Is your Web application is getting a bit big and bulky on a single server? You might be thinking of moving to a more distributed, microservice-based architecture. And in many cases, that’s a great way to go about things. But microservices aren’t a panacea, having their own issues and pain points. What are the trade-offs associated with a microservice-based architecture? How do you define the dependencies (code and API) between the different services? And how can you avoid a “distributed monolith” — a situation in which you have many microservices that are dependent on one another? In this talk, Ben Christensen describes the different ways to think about such microservice- systems, and how to avoid some of the more common pitfalls.
The civil war currently taking place in Syria has cost many lives, and has created a huge number of refugees. Many of these refugees are now living in a refugee camp at Za’atari, in neighboring Jordan. Under circumstances that range from difficult to grave, is it reasonable to think that young people can get an education, let alone a technical education that’ll enable them to create high-tech devices and applications? In this talk, Karen E. Fisher and Katya Yefimova describe their efforts to do just that — teaching, facilitating, and encouraging these young refugees to create new things, to collaborate with their peers, and to create things that can help themselves and others.
A growing number of organizations are using containers, such as docker, to deploy applications and parts of their infrastructure. How well do contains work with a database such as PostgreSQL? What do we need to know about installing, configuring, and deploying PostgreSQL in this way, and what mistakes should we aim to avoid? In this talk, Jignesh Shah shares his experiences combining PostgreSQL with Docker. He describes the reasons why it’s useful to work in this way, and how we can deploy and then monitor our PostgreSQL instances in a number of ways.
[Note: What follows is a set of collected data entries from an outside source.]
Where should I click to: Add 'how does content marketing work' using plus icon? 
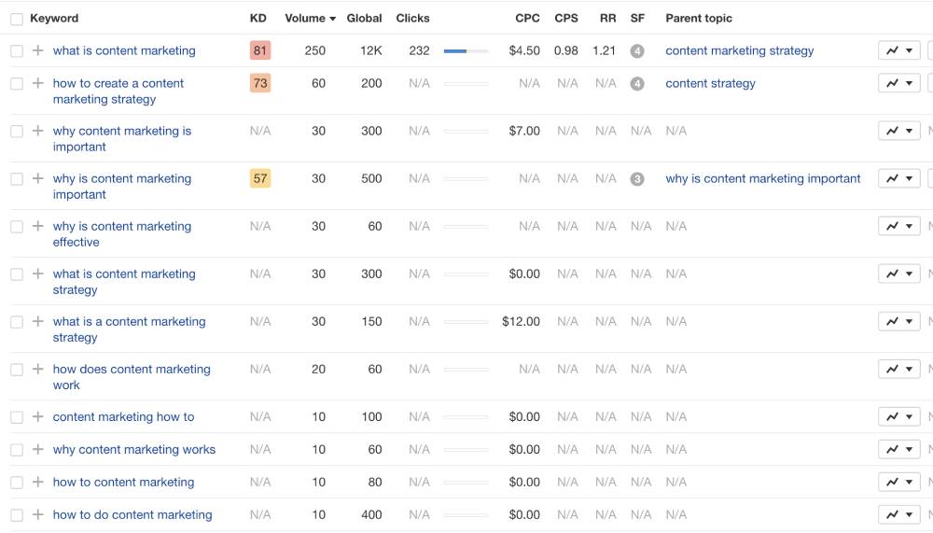point(37,370)
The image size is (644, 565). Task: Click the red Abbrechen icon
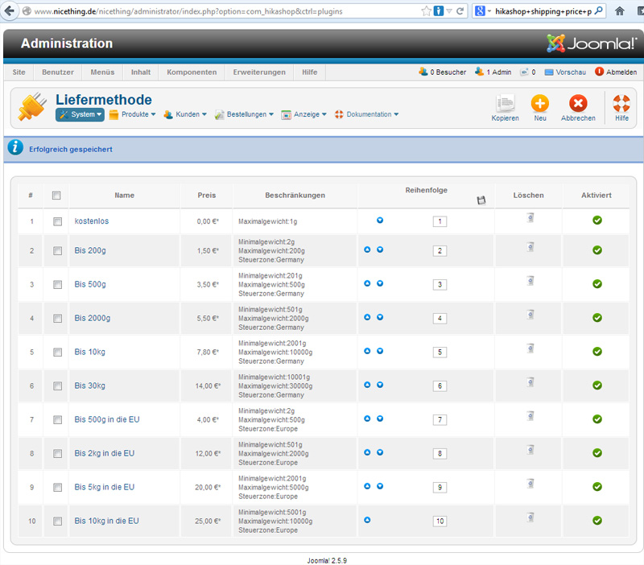point(577,105)
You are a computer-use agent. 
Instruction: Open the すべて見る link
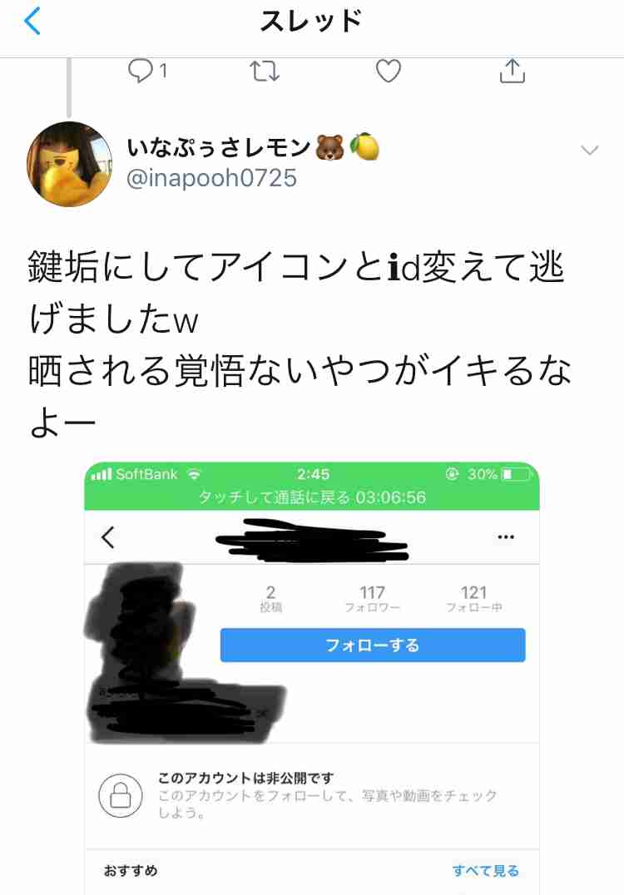pyautogui.click(x=486, y=870)
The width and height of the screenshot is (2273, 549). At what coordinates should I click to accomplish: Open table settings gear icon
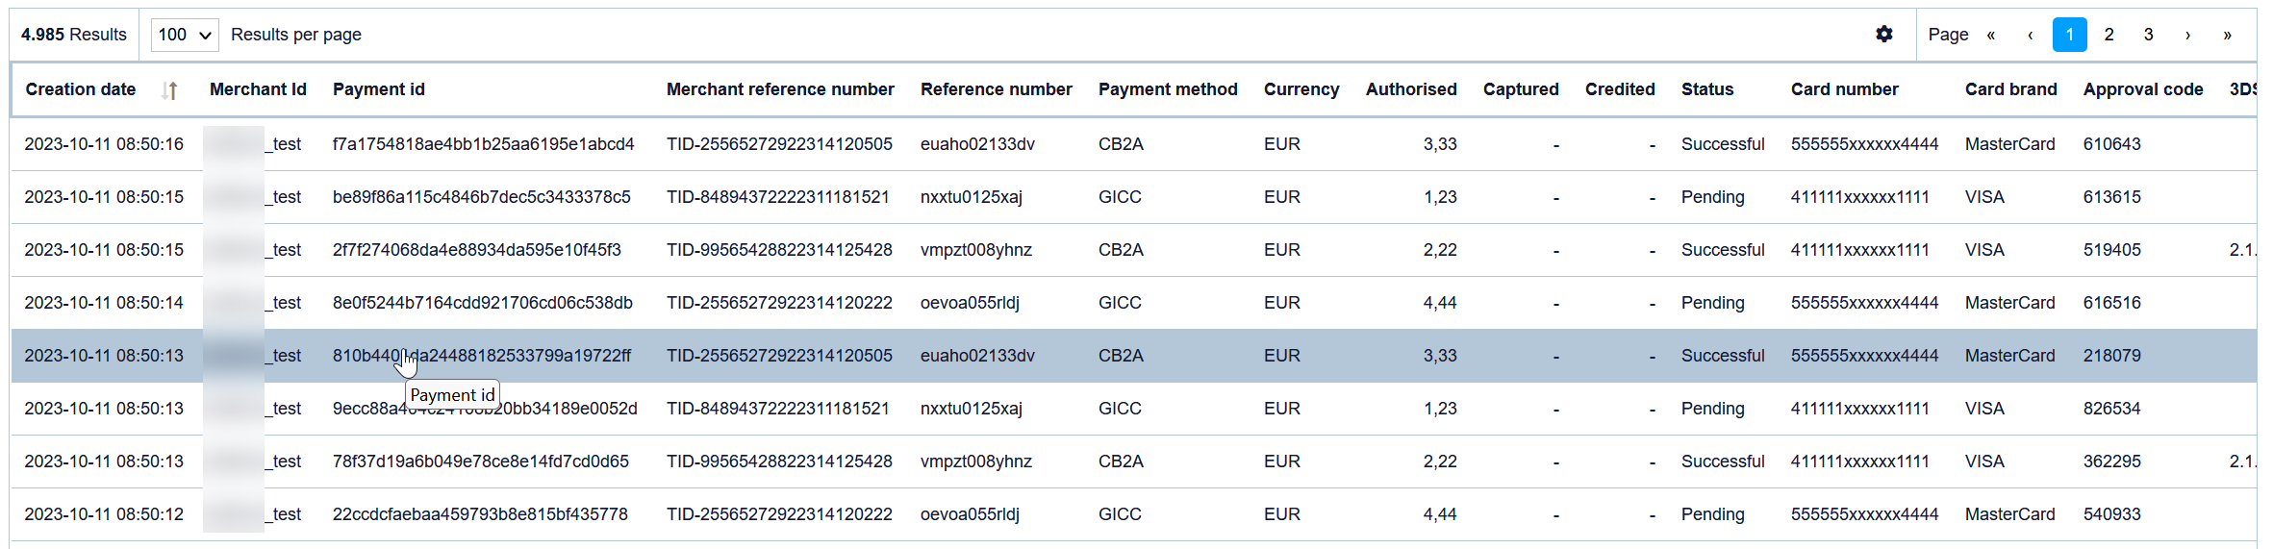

One of the growth areas for Python over the last few years has been in the area of data science: Tools such as Jupyter (aka “IPython Notebook“), along with NumPy and Pandas, have made Python one of the main languages that people use when doing data science. But how does a data scientist use Jupyter? How does a data-science firm use it to promote collaboration and exploration? And where are notebooks note less preferable than traditional Python modules? In this talk, Brian Lange provides a high-level overview of where and how Jupyter notebooks are used in his data-science firm, discussing their relative advantages and disadvantages in consulting and training.
In the last few days, the question of encryption, and whether governments can and should force companies to reveal customers’ data, has become big news. Apple has announced that they will not make it possible for the US government to read the contents of a terrorist’s iPhone, even thought that might provide clues to the shooting in which they participated, and to others connected to that crime. But is it a wise idea to give government access to all of our data and our communications? What implications does this have for government, for technology, for privacy, and for democracy? In this talk, Ron Rivest describes these issues, and considers whether granting such access to governments is more or less secure.
In theory, programmers spend lots of time developing new software. But in practice, developers spend a great deal of time debugging, trying to figure out why their code doesn’t do what they expect. The problem is that most debuggers operate similarly to how debuggers did 20, 30, or even 40 years ago. In particular, there’s no way to run a program backwards; part of debugging means that you need to catch the problem as the program runs, and then examine the state. In this talk, George Hotz introduces the idea of “timeless debugging” — in which the debugger knows how to unwind history, letting you backward as well as forward.
If you have a popular Web site, then you’ll realize (sooner or later) that the static content can and should be offloaded to a third-party service, known as a “content delivery network” (CDN), that specializes in getting content to users as quickly (and locally) as possible. Netflix also used CDNs for some time — but over the years, they have moved away from using third-party CDNs, and in favor of using their own, highly scaled, solution. Why and how did they make this change? How did this affect Netflix and its users? In this talk, Prasad Jonnalagadda describes the architecture that Netflix adopted, and the implications that this has had on the company and their technical teams.
People in the software industry are constantly talking about productivity. We use languages that will make our developers more productive. We use techniques, such as agile, which are supposed to deliver more value in less time. Some companies rank and pay developers based on their productivity — or outsource overseas because those developers are seen as more productive. But just what does “productive” mean, and how do we measure it? In this Webinar (without video, but with slides), Steve McConnell discusses this issue, and what it means for the software industry.